Para probar que no lo era decidió irse y habitar en un  bosque.

     Con el paso de los días la brisa suave, la luz natural, los sonidos del viento, de la lluvia, de las quebradas y ríos, el trinar de las aves y  los “ruidos” emitidos por las cigarras, los silencios al amanecer, los destellos del sol, el vuelo de las aves, la cautela o el salto ágil de animales, la danza de las mariposas, lo fueron limpiando de tanto pensamiento lúgubre. Comía lo que el bosque daba: raíces, carne, frutos, agua, huevos. Se volvió caminante dentro del bosque y poco a poco su espíritu se fue serenando. En época de flores se embriagaba con los aromas y reía. Sentía cómo regresaba a su espíritu la calma que lo congraciaba con la vida.

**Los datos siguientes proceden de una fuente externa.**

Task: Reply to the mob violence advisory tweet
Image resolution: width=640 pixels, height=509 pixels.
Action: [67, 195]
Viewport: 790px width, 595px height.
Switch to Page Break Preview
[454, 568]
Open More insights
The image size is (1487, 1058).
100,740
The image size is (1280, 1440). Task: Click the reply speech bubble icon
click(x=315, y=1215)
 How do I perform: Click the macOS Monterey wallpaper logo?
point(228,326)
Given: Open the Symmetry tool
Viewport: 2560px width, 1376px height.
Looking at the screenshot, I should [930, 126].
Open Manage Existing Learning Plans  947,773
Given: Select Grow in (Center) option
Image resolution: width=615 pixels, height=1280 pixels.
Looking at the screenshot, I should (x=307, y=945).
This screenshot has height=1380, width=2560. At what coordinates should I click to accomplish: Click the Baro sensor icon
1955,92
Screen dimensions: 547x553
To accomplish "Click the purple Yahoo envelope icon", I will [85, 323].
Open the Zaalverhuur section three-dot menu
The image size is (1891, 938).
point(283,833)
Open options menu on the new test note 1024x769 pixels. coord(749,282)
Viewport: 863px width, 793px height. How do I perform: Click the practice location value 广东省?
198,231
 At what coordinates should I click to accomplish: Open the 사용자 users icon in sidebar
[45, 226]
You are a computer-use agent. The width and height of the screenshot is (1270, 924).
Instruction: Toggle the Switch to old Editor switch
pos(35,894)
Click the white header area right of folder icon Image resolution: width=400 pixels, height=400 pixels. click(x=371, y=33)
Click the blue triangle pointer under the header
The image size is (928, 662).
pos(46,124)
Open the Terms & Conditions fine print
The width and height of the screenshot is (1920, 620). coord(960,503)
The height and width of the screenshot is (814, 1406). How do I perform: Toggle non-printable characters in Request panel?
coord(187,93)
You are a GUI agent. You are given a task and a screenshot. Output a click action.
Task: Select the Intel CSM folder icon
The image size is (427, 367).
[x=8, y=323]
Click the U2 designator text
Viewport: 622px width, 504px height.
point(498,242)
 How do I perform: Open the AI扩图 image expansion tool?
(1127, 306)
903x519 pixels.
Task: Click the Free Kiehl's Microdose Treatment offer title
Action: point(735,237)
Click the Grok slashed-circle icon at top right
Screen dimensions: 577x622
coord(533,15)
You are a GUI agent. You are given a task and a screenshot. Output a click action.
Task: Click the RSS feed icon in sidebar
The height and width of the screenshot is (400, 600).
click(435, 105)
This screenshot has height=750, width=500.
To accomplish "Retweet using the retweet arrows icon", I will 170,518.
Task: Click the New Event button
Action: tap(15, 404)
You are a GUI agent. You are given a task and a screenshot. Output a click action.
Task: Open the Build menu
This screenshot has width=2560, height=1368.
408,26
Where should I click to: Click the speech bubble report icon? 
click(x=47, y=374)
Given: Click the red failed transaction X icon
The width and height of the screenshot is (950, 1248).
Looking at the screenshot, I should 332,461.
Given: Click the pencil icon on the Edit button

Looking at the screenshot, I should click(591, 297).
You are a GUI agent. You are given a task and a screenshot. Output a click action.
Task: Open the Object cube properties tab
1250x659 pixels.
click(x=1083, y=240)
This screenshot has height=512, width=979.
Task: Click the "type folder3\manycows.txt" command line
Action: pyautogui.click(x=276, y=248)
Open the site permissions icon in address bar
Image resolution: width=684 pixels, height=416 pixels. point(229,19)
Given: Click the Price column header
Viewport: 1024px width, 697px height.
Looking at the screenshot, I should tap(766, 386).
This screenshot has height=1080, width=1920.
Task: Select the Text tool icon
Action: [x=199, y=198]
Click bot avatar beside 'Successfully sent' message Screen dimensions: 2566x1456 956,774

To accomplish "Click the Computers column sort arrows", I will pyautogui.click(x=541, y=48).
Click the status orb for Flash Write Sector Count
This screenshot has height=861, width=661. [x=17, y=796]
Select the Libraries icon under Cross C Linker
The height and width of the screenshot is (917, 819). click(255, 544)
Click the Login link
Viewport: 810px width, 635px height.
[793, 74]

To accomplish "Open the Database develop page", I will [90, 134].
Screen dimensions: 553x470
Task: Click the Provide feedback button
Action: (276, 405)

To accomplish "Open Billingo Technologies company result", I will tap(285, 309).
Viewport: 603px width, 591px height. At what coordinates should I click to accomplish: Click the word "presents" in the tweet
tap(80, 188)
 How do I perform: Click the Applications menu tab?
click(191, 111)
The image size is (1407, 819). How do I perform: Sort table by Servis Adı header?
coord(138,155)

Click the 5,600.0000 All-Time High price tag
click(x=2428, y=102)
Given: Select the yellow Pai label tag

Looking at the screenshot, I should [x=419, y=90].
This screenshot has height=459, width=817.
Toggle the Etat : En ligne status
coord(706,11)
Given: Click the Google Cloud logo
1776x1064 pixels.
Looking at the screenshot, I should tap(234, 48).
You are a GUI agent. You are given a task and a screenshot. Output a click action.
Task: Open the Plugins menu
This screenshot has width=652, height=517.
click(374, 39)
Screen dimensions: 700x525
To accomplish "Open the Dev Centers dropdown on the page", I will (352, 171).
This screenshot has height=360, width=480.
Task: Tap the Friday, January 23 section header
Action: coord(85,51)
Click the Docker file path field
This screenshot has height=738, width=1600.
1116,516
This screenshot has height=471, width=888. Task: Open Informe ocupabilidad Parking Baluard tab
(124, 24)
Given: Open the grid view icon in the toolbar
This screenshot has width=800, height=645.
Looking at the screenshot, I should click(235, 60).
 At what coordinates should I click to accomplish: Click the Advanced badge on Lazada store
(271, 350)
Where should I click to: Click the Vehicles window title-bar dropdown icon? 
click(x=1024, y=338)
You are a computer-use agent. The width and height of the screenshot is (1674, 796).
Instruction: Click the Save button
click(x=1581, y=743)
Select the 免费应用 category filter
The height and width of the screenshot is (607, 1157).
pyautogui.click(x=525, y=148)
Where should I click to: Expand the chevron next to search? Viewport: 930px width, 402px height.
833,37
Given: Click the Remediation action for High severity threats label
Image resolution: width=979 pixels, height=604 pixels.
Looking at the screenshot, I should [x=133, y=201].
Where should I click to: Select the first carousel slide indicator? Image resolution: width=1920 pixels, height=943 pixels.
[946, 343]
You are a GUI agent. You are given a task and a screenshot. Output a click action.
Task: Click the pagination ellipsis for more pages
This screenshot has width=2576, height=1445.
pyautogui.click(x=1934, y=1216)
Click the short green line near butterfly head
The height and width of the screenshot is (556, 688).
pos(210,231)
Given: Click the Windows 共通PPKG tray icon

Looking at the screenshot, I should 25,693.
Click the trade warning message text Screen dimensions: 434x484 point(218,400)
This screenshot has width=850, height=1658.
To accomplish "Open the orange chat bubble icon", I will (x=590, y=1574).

   Una tarde temprano encontró un nido en el suelo. Admiró la perfección de forma.  Lo tomó con una mano y con la otra siguió el tejido de las hebras. Miró en derredor. Todo estaba bien menos el nido en el piso. Recordó la furia del viento que había azotado al lugar horas antes, las ramas sacudidas con fuerza parecían enfrentarse. Un nido había caído. ”No hay sitio seguro—comprendió—. Una fisura o una sacudida y al traste todo”. Siguió atento por el camino que ahora le resultaba familiar. Solo el suave roce del calzado en las hojas y el aire frío le acompañaba. En un claro levantó la mirada al cielo gris. Gruesas nubes llenaban el horizonte. Vio destellos, oyó truenos y apuró el paso tropezando con la raíz de un pino bastante grueso. Cayó y rodó por la falda de la montaña. Cuando se detuvo, además de las ropas rotas tenía la piel de los brazos y las piernas con raspaduras que comenzaron a arderle.

—¡Carajo! No me pasó nada. 

    Se sentó y escuchó el susurro alegre  de la quebrada próxima. Creyó que le pedía que le mostrara lo mejor que tenía y no pudo evitar reír, dichoso.

    Comenzaba a llover. Buscó el refugio habitual, encendió unos leños para calentarse y secar lo que le quedaba de ropa y esperó. Durmió y soñó: su esposa conducía el auto en la ciudad de calles estrechas. El semáforo ahora con la luz roja. Se detuvo. Fue cuando lo distinguió. Sintió un extraño placer verlo, caminaba en  compañía de Noa, una mascota. Lo llamó.

—Vamos para la casa.

—Yo también.

—Sube—le abrió la puerta trasera del coche.

Lo contempló ahora sentado. Sintió mucha tranquilidad percibirlo así, sereno, fresco, como de 40, sin una arruga en la piel límpida, con el corte del cabello justo y una polo gris claro impecable. Sonrió feliz a su mirada.